Culture

En commandant une étude conjointe à l'Inspection générale des finances et à l'Inspection générale des affaires culturelles, le ministère de la Culture et de la Communication s’est prémuni de l’accusation de lobbying. L’étude agrège l’ensemble des activités culturelles, et évalue la valeur ajoutée en 2011 à 57,8 milliards d'euros, se décomposant ainsi : spectacle vivant (8,8 milliards), patrimoine (8,1), arts visuels (5,7), presse (5,7), livre (5,5), audiovisuel (5,1), publicité (5,1), architecture (4,4), cinéma (3,6), industries de l'image et du son (3,4), ainsi que l’ « accès aux savoirs et à la culture » (bibliothèques, archives...) (2,3).

L’étude a choisi d’adopter une définition large de ces activités « d’une part en étendant le champ des activités spécifiquement culturelles, mais en incluant également des activités indirectement culturelles, qui ne sont pas culturelles en elles-mêmes, mais dont l’activité est intimement et indissociablement liée à l’existence d’activités culturelles (par exemple, le secteur de la construction spécialisé dans la réhabilitation de monuments historiques). »
Fort de cette évaluation l’étude avance que la valeur ajoutée culturelle a représenté « presque autant que le secteur de l'agriculture et les industries alimentaires, deux fois celui des télécommunications (25,5 milliards), sept fois celui de l'industrie automobile (8,6 milliards) ». On est en droit d’être surpris. D’un côté on agrège des activités culturelles hétérogènes (des industries et des activités non lucratives, des biens uniques et des biens reproductibles) et des secteurs très différents, et de l’autre on compare le résultat avec des activités définies de manière stricte. Il faudrait comparer la valeur ajoutée de la culture non pas avec celle de l’industrie automobile par exemple, mais avec l’industrie automobile et les activités qui lui sont liées : construction et entretien des routes, assurance, sécurité routière...

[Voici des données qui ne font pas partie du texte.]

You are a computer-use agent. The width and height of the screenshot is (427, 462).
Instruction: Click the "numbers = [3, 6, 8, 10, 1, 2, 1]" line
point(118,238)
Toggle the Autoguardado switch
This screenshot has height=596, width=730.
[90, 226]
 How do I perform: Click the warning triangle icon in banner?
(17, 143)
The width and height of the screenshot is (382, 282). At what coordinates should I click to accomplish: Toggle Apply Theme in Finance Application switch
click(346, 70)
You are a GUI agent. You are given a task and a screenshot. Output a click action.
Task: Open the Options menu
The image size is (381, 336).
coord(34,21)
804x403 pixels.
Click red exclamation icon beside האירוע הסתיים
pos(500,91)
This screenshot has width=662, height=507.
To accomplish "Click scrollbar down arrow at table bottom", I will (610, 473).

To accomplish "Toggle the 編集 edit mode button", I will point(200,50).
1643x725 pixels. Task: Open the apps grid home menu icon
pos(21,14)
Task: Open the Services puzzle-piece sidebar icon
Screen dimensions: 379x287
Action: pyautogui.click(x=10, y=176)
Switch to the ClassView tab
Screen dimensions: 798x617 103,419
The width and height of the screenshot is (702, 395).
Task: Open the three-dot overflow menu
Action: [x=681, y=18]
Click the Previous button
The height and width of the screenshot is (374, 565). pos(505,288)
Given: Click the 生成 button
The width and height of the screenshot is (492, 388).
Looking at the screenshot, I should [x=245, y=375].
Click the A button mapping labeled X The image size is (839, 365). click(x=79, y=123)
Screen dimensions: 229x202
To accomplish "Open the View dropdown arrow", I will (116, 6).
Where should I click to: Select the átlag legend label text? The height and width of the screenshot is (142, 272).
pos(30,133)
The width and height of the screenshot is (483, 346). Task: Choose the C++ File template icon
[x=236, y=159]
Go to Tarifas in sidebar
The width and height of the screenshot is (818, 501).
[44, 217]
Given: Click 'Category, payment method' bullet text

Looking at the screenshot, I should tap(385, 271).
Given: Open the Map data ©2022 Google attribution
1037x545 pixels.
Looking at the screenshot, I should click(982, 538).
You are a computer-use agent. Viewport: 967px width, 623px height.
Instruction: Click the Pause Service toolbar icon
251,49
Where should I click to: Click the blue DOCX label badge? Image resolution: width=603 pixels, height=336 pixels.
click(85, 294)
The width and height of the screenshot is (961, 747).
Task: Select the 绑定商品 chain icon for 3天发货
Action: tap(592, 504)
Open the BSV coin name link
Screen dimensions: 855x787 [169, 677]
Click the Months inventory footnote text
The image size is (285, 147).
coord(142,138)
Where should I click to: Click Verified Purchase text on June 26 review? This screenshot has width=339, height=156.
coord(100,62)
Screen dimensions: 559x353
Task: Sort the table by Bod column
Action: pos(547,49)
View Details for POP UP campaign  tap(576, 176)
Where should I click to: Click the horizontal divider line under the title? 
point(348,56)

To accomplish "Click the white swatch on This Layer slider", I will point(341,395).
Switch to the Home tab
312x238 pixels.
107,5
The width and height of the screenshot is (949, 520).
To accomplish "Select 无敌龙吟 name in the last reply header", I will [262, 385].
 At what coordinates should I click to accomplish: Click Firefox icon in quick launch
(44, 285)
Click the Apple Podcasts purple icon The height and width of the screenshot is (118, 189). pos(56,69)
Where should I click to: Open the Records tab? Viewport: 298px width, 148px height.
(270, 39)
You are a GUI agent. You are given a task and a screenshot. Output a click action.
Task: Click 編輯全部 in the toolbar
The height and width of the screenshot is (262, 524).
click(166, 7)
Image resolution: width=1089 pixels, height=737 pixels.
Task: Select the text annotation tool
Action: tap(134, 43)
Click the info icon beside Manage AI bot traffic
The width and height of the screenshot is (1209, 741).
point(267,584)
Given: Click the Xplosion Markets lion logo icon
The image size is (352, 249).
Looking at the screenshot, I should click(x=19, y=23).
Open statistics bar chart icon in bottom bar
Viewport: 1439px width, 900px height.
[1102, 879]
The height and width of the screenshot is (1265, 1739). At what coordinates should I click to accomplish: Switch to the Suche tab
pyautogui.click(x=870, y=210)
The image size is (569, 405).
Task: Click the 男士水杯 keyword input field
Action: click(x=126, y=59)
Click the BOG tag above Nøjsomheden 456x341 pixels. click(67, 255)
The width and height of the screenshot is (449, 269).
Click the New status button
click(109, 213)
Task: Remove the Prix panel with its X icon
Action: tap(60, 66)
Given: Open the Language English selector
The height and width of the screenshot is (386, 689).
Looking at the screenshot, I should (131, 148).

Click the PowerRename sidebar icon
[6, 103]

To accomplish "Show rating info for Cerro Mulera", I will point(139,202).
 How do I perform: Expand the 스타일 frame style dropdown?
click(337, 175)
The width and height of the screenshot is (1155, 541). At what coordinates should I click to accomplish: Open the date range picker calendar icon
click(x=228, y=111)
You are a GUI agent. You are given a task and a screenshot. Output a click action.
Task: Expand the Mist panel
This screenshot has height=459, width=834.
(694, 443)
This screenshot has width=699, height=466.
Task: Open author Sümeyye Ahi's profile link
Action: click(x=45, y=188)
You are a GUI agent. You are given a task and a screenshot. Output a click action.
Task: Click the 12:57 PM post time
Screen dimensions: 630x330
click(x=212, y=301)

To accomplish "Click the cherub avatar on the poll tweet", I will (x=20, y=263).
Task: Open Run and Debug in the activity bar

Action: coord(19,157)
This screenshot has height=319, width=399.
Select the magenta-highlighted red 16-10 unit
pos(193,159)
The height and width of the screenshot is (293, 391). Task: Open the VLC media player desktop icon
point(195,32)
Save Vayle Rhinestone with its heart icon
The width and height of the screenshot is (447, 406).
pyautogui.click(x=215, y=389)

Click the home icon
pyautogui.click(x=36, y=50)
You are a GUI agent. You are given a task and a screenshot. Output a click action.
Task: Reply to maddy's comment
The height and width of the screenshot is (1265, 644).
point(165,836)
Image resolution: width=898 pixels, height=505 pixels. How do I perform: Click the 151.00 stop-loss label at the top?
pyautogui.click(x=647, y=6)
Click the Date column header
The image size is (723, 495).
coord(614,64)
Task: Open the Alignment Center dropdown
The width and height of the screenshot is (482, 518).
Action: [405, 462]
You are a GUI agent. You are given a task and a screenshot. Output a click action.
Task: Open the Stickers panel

Face à la propension nouvelle à baisser les aides publiques, l’étude souhaite faire le point sur le montant de celles-ci : 13,9 milliards d'euros pour l'Etat (11,6 milliards de crédits budgétaires, 1,4 milliard de dépenses fiscales et 0,9 milliard de taxes affectées à différents organismes de redistribution) et 7,6 milliards environ pour les collectivités territoriales, soit 21,5 milliards d’argent public. Est-ce que le niveau de la valeur ajoutée s’explique par l’importance de l’argent public ? Non, bien sûr, et c’est une autre étude qui serait nécessaire sur ce terrain. Mais il est vrai qu’on entre alors dans un débat difficile, que la polémique récente sur le budget du CNC (Centre national de la cinématographie et de l'image animée) ou sur le déficit du régime des intermittents du spectacle a largement nourri.

Toujours selon l’étude, la culture emploie 670.000 personnes, soit 2,5% de l'emploi total en France. L'emploi culturel se concentre dans le spectacle vivant (150.000 emplois), la publicité (100.000) et la presse (87.000). On reste médusé devant l’inclusion de la publicité dans cette évaluation. A trop souhaiter élargir le périmètre de la culture, on prend le risque de perdre en chemin l’idée d’une singularité qui justifie le soutien public (« le livre n’est pas un bien comme un autre »). Autant la prise en compte d’une part de l’emploi touristique pourrait se justifier, autant celle de 100 000 emplois publicitaires semble plus fragile.

Ces études ont le mérité de rappeler à ceux qui ne le sauraient pas que, pour paraphraser André Malraux, la culture est aussi composée d’industries. Mais la volonté d’élargir le champ peut mener à sa dilution. Au risque de transformer l’exercice en un cheval de Troie contre les aides à la culture.